Venue: Drama Barn
Rating: * * *
As the lights went up on a madly staring William Seaward in full bishop’s regalia, it seemed that pantomime had succeeded in penetrating the usually more sober Drama Barn. However, it soon became apparent that Jean Genet’s play had rather more substance.
The work is nothing if not complex. Throughout, the nature of illusion and reality is explored. Set in Madame Irma’s brothel, or as she inconsistently prefers, “House of Illusions”, the central idea of image is considered through the bizarre fantasies of the clients, and later the fallout of revolution in the city outside.

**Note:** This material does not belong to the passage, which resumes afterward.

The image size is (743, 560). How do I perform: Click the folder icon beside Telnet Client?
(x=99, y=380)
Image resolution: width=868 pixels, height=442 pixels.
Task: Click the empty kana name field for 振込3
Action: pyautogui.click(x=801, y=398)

A play of this scope, so explicitly designed was an ambitious project indeed, and occasionally the deeply complicated dialogue suffered from being cut. The strongest elements of the play were the more fluid scenes in the second act, when full use was made of the impressively painted stage. The comic trio of Seaward, James Duckworth and Matthew Lacey were outstanding, as was Sarah Barker’s Madame Irma, though at times she lacked the regal presence the part demanded.
In a play so fundamentally concerned with creating illusion, it is ironic perhaps that the production failed to fully draw the audience into its reality; but in reducing the audience to voyeurs, peeping into Drama Barn as Irma peeps into her studios, the audience were just another level of unreality.